Quoted text »
## START

HA NOI — Deputy Prime Minister Nguyen Xuan Phuc has ordered the General Police Department for Crime Prevention to investigate 16 tonnes of allegedly tainted grass jelly after three ministries provided conflicting test results.

The VND1.1 billion (US$52,900) batch of grass jelly imported by the HCM City-based 3K Trade and Manufacture Co., Ltd Company from China arrived at Sai Gon Ports in late June.

Jelly samples tested by the Ministry of Science and Technology’s Quality Assurance and Testing Center 3 (QUATEST 3) showed the goods met safety standards. The Ministry of Health’s Viet Nam Food Administration also confirmed the jelly conformed to national guidelines.

Yet test results of the samples taken on the same day using the same procedure by a different agency found the opposite.

The Viet Nam Customs’s Department of Anti-smuggling Investigation took samples of the black and white jelly on July 1 and sent them to the Ministry of Public Security’s Institute of Criminal Sciences for testing before letting the goods cross the border.

Results from the Institute of Criminal Sciences showed that both white and black grass jelly samples did not meet the safety standards that 3K had previously registered for the goods.

The arsenic content in the black grass jelly was found to be 18.5 times higher than the limit, while the mercury level was 11 times higher and the lead content 1.4 times higher.

## END

Information shown »
## START

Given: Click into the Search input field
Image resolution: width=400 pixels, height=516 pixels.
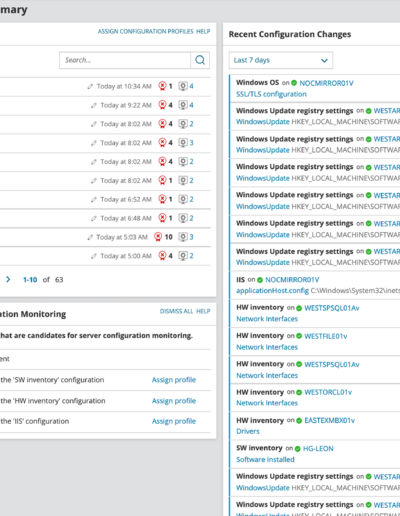Looking at the screenshot, I should coord(125,60).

## END

Required work »
**a.** For each statement, say yes or no on whether it agrees with the grass jelly article, and quote the article's deciding words: (i) the grass jelly was imported from China; (ii) the Viet Nam Food Administration found the jelly did not conform to national guidelines; (iii) the mercury level in the black grass jelly was 18.5 times higher than the limit.
**b.** In the grass jelly article, rewrite the paragraph beginning "The Viet Nam Customs’s Department of Anti-smuggling Investigation" as a short bulleted list that keeps its main facts.
**c.** Carry the grass jelly article forward from its last sentence.
This material has no connection to the grass jelly article.

Responses in order »
**a.**
(i) Yes: "imported by the HCM City-based 3K Trade and Manufacture Co., Ltd Company from China"
(ii) No: "The Ministry of Health’s Viet Nam Food Administration also confirmed the jelly conformed to national guidelines."
(iii) No: "the mercury level was 11 times higher"

**b.**
- Who took samples: Viet Nam Customs' Department of Anti-smuggling Investigation
- What was sampled: black and white grass jelly
- When: July 1
- Where samples went: the Ministry of Public Security's Institute of Criminal Sciences
- Timing: tested before the goods were allowed to cross the border

**c.**
The white grass jelly contained 7.4 times more mercury than the company’s safety standards.

The jelly has since been held at Sai Gon Port.

“QUATEST 3 has strictly followed all Ministry of Health regulations on testing samples,” Director General Ngo Quy Viet of the Directorate for Standards, Metrology and Quality told Tien Phong (Vanguard) newspaper.

He added that QUATEST 3 had retested the same samples and the results had been similar to the initial findings.

Viet Nam Food Administration Deputy Director General Nguyen Thanh Phong argued that the jelly should have been cleared by customs because QUATEST 3 tests on the goods proved they met safety standards.

“Customs officials investigating smuggling or anything else is their own business,” he said.

3K has imported 38 tonnes of grass jelly from China since last year, all of which has found its way onto the local market.